Eastwood stayed until 2 a.m. and ended up settling behind the piano. Beach recalls what happened next:

“Dina, his wife, says, ‘Hey Clint, can you play these guys a song that you’re making for the movie?’ And I stopped and I was like, ‘He’s writing the music for this movie?’

“He says, ‘Adam, this is something that I’m putting together for when Ryan is walking among the dead bodies,’ closes his eyes, and you could tell his spirit and soul is in it, and he plays this music, and when you hear it for a couple of seconds, you just want to cry.”

Adds Phillippe: “It was just an amazing moment in my life, really, to have Clint Eastwood in your home playing piano.”

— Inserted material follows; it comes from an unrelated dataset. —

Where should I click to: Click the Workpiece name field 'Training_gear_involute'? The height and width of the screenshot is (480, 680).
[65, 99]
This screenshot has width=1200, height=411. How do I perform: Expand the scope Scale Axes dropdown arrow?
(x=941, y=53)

While filming, Eastwood often gets what he needs in just one or two takes, urging his actors to trust their instincts.

Pepper, a Hollywood combat veteran (“Saving Private Ryan,” “We Were Soldiers”), recalls a battle scene on an Icelandic beach that doubled for Iwo Jima.

“There were literally explosions going left and right, machine-gun fire zippering down the field, we had men running, people dying, it was just chaos, and I had to run up and throw this hand grenade into this bunker and it was going to explode,” Pepper says.

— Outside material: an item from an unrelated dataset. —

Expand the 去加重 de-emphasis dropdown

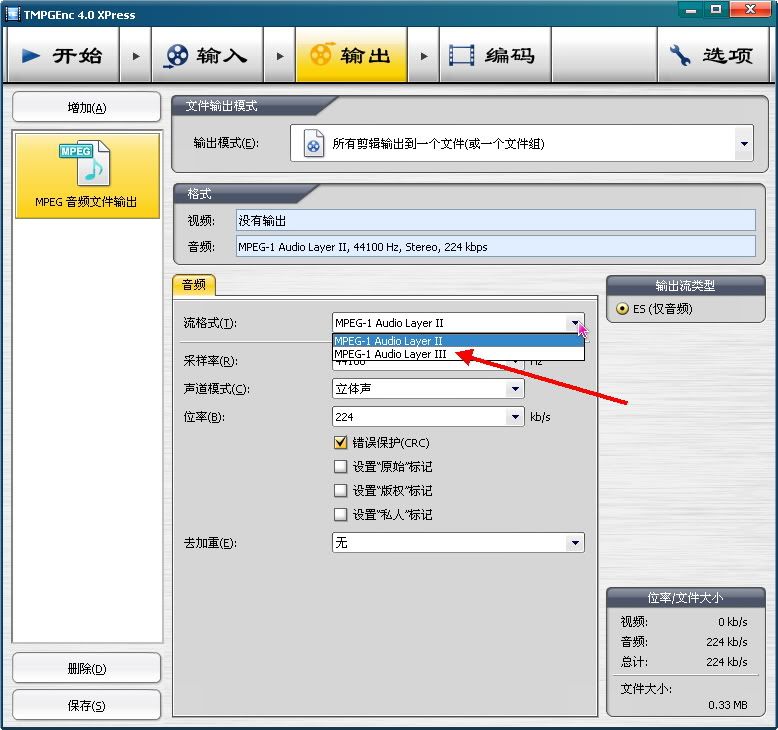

“So I was going through the paces with Clint saying, ‘OK, now, just to be clear, is that explosion going off here?’ Because nothing was marked.”

Mimicking Eastwood’s response, Pepper adopts the director’s trademark rasp: “We’ve come this far. Let’s not ruin it by thinking.”

Eastwood does not appear in “Flags of Our Fathers” or “Letters From Iwo Jima,” which stars Ken Watanabe as Gen. Tadamichi Kuribayashi, who led the Japanese defense of the island. After “Mystic River,” in which he also does not appear, Eastwood began thinking he would prefer to remain behind the camera.

“Then all of a sudden, ‘Million Dollar Baby’ comes along, and there’s a great part in it there for a guy my age,” said Eastwood, who was nominated for best actor as a crusty boxing coach.

“So I’ll never say never, because somebody maybe will come up with a good role someday, but I’m not out looking for it. I’m not out soliciting.”

One new role he could not resist was reprising Harry Callahan, providing the voice for an upcoming “Dirty Harry” video game.

“I get to be me as a young guy again,” Eastwood says. “Revisit my youth.”